Balaputradewa was the maharaja of Srivijaya in the 9th century CE as well as the former head of the Sailendra dynasty. He was the youngest son of the preceding Sailendran maharaja, Samaratunga, through marriage with Dewi Tara who was in turn the daughter of another maharaja, Dharmasetu of Srivijaya.

==Early life==
Samaratunga died when Balaputra was a boy. As a young heir to the throne, his authority in Central Java was frequently challenged by local landlords. An extended family member by the name of Garung forced Balaputra to accept his tutorship. Garung was part of the Sanjaya dynasty and was related to Balaputra through the marriage of Garung's son, Rakai Pikatan to Pramodhawardhani, Balaputra's sister. During the regency of Garung, the Javanese political landscape was relatively peaceful. The regency ended in 832 when Garung disappeared.

== Sri Maharaja of Suvarnadvipa, King of Srivijaya ==
Around 852, Rakai Pikatan of Sanjaya began garnering influence from the local nobles. This worried Balaputra and he tried to suppress Rakai Pikatan to regain control. His effort failed miserably, however, due to his inexperience. The Sailendras were eventually forced to leave Java for Palembang, the seat of Srivijaya as well as the home of Balaputra's mother, Tara.
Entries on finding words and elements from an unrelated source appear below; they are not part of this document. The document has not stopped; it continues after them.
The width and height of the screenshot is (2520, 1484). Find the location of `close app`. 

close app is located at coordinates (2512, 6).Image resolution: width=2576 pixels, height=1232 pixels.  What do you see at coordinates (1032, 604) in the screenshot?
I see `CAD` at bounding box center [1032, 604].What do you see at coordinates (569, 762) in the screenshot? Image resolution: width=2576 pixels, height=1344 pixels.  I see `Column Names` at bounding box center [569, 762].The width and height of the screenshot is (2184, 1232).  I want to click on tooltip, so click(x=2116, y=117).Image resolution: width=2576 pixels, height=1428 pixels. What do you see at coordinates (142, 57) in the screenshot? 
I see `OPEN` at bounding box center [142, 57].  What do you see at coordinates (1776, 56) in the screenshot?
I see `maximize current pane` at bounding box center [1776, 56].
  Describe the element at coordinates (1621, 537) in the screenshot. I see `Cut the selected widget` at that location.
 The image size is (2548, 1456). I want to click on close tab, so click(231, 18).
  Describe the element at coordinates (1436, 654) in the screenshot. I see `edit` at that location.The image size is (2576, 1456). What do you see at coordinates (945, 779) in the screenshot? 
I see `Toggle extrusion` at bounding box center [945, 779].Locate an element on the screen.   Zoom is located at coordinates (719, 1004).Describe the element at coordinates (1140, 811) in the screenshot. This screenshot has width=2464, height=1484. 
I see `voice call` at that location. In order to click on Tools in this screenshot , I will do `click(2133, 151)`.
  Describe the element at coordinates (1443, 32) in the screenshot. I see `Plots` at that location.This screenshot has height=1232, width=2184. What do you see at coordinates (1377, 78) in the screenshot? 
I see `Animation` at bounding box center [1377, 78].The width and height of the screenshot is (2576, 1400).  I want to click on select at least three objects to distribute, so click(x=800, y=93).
Balaputra's defeat by Jatiningrat (Pikatan) was recorded in the Shivagrha inscription that recorded that Balaputra had constructed a fortress made of hundreds of heaped stones for his refuge. With the retreat, Central Java fell into the hands of Sanjaya, ending the Sailendra's rule over the area. The Sanjayas later founded the Mataram kingdom and continued to rule Java until Srivijaya reasserted its dominance over the island in the 11th century.

Soon after he left Java, Balaputra became the ruler of Srivijaya. While the record on Balaputra is scarce, it is known through the Nalanda inscription that he ordered the construction of a Buddhist monastery in Nalanda, India. He also sent an ambassador to China.